The climate crisis and all the evil in the world drives me to despair – Philippa Perry's advice column in The Guardian. The question: "I am finding it ever more difficult to be in this nasty world. Everything that I cherish is being destroyed and there is nowhere to go to find solace." Philippa's answer: "I cannot offer you the false balm of easy answers. What I can offer, however, is this: the world has ever been thus. The great and the small, all have trampled on one another in their greed, ignorance and pursuit of power. In the end, Voltaire decided, we are left with but one solution: to cultivate our own garden. I do not mean this literally,... though your love of nature might lend itself well to such a task. I mean, rather, that you must focus on what is within your power. The world, with all its evils, is vast and terrible, but there is a corner of it that you can tend, that you can preserve with your heart and your mind.... I urge you, like Candide, to find your own way, to act where you can and to care deeply for those who share your values.
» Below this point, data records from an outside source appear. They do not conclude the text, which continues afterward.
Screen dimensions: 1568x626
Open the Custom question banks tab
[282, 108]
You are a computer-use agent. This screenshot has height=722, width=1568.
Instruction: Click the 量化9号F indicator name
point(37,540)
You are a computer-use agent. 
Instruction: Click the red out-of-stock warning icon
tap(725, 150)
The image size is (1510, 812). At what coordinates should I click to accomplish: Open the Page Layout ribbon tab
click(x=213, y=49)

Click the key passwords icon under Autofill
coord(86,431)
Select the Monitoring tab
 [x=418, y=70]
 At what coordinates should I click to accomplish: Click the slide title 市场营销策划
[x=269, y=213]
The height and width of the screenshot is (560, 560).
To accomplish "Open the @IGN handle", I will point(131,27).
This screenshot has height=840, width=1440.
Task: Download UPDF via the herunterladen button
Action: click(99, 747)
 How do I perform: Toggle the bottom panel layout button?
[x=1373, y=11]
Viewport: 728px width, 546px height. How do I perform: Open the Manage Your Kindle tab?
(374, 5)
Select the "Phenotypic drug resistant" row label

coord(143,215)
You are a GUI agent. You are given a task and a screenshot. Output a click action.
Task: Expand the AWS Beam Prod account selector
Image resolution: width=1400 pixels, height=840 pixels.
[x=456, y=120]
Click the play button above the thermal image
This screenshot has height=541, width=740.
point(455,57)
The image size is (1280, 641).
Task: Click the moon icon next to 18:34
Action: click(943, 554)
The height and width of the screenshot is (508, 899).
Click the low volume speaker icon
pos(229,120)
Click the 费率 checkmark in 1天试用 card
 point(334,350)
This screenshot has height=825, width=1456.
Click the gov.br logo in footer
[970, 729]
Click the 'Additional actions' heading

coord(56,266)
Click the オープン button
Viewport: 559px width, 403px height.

The world will continue to be absurd, but you, with all your passion, your intellect, and your sorrow, can still make your corner of it more bearable. What if you sought a relationship not out of fear, but out of a desire for shared strength in facing the future? When you meet others who share your values and concerns, those relationships can become sources of resilience. In this world, we must cultivate our garden. And if we all do that, the gardens might add up to make a difference."

A caring Thomas Cromwell makes good TV, but beware the ‘yes’ men who enable tyrants – article by Kate Maltby in The Guardian. "Thomas Cromwell is back, and this time he’s a romantic. In Wolf Hall: The Mirror and the Light, the latest BBC TV adaptation of Hilary Mantel’s Tudor novels, we see Henry VIII’s chief facilitator turn 21st-century empath, offering a listening ear to half the young women of the Henrician court.... This is not the real Thomas Cromwell. It is true that the Tudor politician was a strategic, careful and self-taught Renaissance man. He was also a killer who rewrote a nation’s constitution and bullied its parliament into submission in the service of an impulsive dictator. Now, as Donald Trump returns to the White House, we need to be clear-eyed about the men who enable tyrants. When we whitewash Cromwell’s legacy, we blind ourselves to the warning he offers us.... Mantel always understood that Henry VIII was a tyrant; TV writer Peter Straughan makes him a psychopath, played by a cold-eyed Damian Lewis.... Whether or not Henry was a psychopath, Cromwell was a familiar figure, the legal officer who facilitated the human rights abuses of a despot in the highest office. Tudor monarchs aimed to bend the law to their will, but they were always constrained by its basic principles. Cromwell made a career of finding legal excuses for Henry’s diktats. This makes him a poor role model for our times. Last week, Trump unveiled his own list of Thomas Cromwells: the yes men and enablers who will frame US law to fulfil his wishes. First on the agenda is Trump’s promise to deport the full undocumented population, thought to include 11 million migrants.... Mantel’s original novels are more morally complicated. The Mirror and the Light, as a text, was never an exoneration of Cromwell but a Faustian narrative in which our unreliable narrator slowly comes to realise his own moral decay. In the most revelatory chapter, he is confronted by his betrayal of the Protestant William Tyndale. The TV series, so far, has missed this point. In an era which demands that we each examine our political conscience, that is an unforgivable mistake."